The Company writes primarily private passenger automobile insurance
coverage. Approximately one-half of the Company's business is written in the
State of Florida. As such, a significant portion of agents' balances and
uncollected premiums is due from Florida policyholders.
The following is a description of the significant accounting policies and
practices employed:
PRINCIPLES OF CONSOLIDATION
The consolidated financial statements include the accounts, after
intercompany eliminations, of the Company and its wholly owned subsidiaries as
follows: Superior American Insurance Company ("Superior American") and Superior
Guaranty Insurance Company ("Superior Guaranty").
BASIS OF PRESENTATION
The accompanying financial statements have been prepared in conformity with
generally accepted accounting principles ("GAAP") which differ from statutory
accounting practices ("SAP") prescribed or permitted for insurance companies by
regulatory authorities in the following respects:
- Certain assets are included in the balance sheet that are excluded as
"Nonadmitted Assets" under statutory accounting.

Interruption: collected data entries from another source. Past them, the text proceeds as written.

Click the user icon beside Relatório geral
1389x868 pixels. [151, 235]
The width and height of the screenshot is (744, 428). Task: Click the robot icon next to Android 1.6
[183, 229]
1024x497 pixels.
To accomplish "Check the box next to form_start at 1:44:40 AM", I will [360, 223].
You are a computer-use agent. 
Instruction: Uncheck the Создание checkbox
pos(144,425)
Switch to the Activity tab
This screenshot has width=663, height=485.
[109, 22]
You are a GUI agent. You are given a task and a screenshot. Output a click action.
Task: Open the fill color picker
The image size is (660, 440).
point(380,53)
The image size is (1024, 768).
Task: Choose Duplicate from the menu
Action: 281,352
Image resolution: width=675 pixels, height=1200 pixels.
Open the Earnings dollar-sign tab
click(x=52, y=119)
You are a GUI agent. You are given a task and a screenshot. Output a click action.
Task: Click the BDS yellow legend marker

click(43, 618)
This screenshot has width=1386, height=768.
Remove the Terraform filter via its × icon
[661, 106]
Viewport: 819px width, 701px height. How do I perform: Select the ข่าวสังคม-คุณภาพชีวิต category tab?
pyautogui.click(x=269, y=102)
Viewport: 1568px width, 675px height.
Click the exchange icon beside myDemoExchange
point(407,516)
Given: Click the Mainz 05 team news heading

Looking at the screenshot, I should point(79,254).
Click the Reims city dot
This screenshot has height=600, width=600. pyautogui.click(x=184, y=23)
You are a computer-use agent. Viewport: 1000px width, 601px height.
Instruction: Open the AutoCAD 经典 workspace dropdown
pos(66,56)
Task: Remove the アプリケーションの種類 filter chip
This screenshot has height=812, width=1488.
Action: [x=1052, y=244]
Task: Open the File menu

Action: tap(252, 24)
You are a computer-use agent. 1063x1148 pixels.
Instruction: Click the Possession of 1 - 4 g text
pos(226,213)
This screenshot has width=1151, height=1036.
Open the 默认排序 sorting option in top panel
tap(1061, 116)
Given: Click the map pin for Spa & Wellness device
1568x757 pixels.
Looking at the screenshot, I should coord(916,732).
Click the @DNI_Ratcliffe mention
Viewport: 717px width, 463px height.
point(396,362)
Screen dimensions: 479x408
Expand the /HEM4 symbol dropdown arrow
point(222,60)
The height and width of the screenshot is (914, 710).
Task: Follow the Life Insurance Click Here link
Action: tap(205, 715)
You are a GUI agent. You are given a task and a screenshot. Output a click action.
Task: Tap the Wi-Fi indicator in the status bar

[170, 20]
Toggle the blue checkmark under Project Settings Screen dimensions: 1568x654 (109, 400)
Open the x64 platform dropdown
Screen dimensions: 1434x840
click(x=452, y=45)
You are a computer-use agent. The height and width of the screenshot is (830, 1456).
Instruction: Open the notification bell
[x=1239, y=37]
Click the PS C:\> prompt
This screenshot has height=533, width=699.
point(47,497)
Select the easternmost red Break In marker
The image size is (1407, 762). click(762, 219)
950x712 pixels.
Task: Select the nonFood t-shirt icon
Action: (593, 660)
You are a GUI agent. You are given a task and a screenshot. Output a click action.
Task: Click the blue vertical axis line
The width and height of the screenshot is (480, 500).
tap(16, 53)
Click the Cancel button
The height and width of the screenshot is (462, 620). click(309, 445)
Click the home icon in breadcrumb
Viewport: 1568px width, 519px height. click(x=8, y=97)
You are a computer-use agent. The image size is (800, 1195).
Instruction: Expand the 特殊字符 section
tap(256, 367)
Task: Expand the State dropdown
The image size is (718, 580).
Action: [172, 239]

- Costs incurred by the Company relating to the acquisition of new business
which are expensed for statutory purposes are deferred and amortized on a
straight-line basis over the term of the related policies. Commissions
allowed by reinsurers on business ceded are deferred and amortized with
policy acquisition costs.
- The investment in wholly owned subsidiaries is consolidated for GAAP
rather than valued on the statutory equity method. The net income or loss
and changes in unassigned surplus of the subsidiaries is reflected in net
income for the period rather than recorded directly to unassigned
surplus.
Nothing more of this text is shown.